Creio ser irritantemente observador. Pequenos pormenores, tantas vezes executados todos os dias, são uma fonte de precisão matemática para os meus olhos. Gestos e expressões executados sem pensamento revestem-se de preciosidades paradigmáticas para vampiros observadores.
O erguer de um corpo do outro lado da cama banhado pela luz exterior dos dias cinzentos; as mãos delicadas levadas atrás apanham os cabelos longos e fartos, como se propositado para que as costas sejam admiradas em todas a suas saliências que se precipitam numa cintura assassina; antes de se erguer da cama, sempre e invariavelmente sem ruído porque criaturas existem que são panteras em excelência, provoca o espasmo de adrenalina máximo, rodando o pescoço branco e esguio, emitindo estalidos apenas escutados por ouvidos privilegiados. Nada se compara a este momento. Eu não teria remorsos e mataria por este momento apenas.

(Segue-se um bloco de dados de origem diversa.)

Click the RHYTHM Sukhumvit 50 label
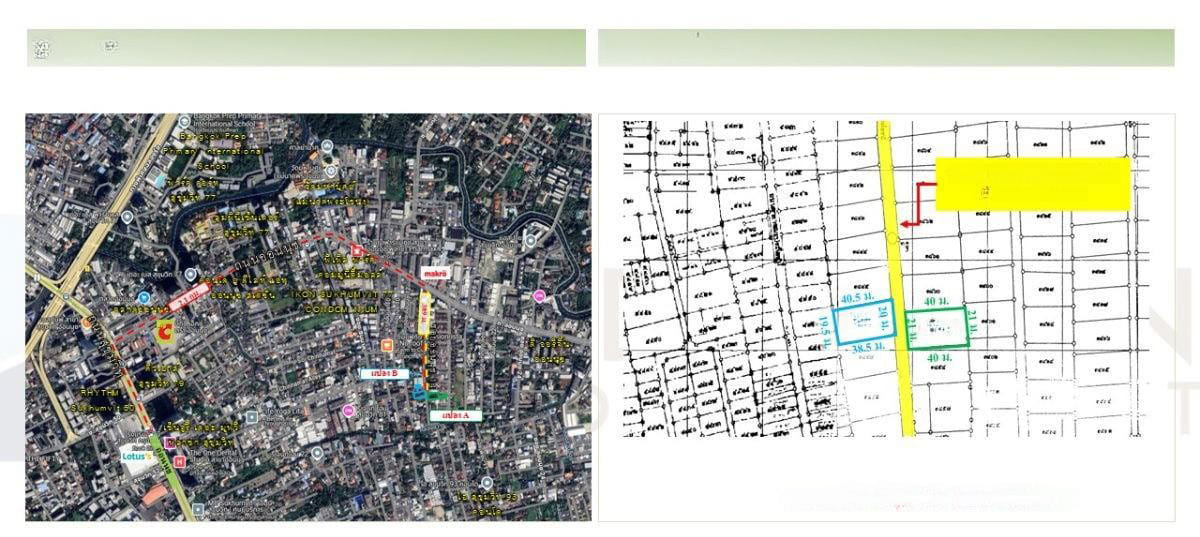 click(x=107, y=400)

Tudo se revela compulsivo para os meus olhos admirados. A capacidade felina de movimento sem ruídos desnecessários, como se o chão não fosse seu. O cheiro a ervas nórdicas que resistentes crescem entre os blocos de gelo e que lembram os raros dias de sol, emana do cabelo lavado, provoca um ardor requintado nas narinas. Existem personificações que muito bem poderiam justificar existências onde a criação de mitos foi beber inspiração. Equinócios de energia bruta e perfeitamente capazes de ferir bestas rudes como eu.
Os esboços criados por criaturas passionalmente vorazes por atmosferas, experimentados na alquimia de fogo primário e franjas normalmente ignoradas pelo olhar comum, não conseguem prevenir o portento de observar na distância de um braço esticado, um corpo absurdamente ágil apanhando um copo de vidro em pleno ar e antes que este rebente em mil farpas no chão, sem que uma pinga de líquido precioso se derrame; que termine este rasgar de sentidos com o respectivo depositar do objecto em cima da mesa, de novo, com um ínfimo som, enquanto vai inconscientemente, atirando um grosso fio de cabelo para a nuca. Neste preciso momento, orgástico e aterrador para criaturas de sentidos apurados, as leis da física são ao mais baixo possível. Zero absoluto. Um fluir estético e inconsciente desta envergadura carboniza de maneira impiedosa qualquer outra forma de arte dançante. É como se eu fosse um grande urso impotente perante a destreza desmoralizante de uma pantera que se revela desconhecedora do martírio causado nos meus sentidos.
Uma arte aprimorada por quem não tenta destruir muros forjados na solidão e desconfiança de anos. Antes prefere saltar por cima destes. Que conhece a cor do individualista e mesmo assim prefere vestir as minhas camisolas, tirando prazer em sentir nelas o meu cheiro. Uma absoluta invasora que sistematicamente usa os meus óculos escuros preferidos, troca o borrifo do seu perfume pelo meu e impunemente prefere beber pelo meu copo e comer do meu prato, enquanto se senta em cima das minhas pernas.
São demasiadas as vezes que recolho as minhas mãos, acho-as demasiado grandes e agressivas, escondo braços grossos e densos, tremendo no receio de quebrar uma preciosidade única. Sei não existir outra assim no mundo. E eu não tenho espaço para muito mais.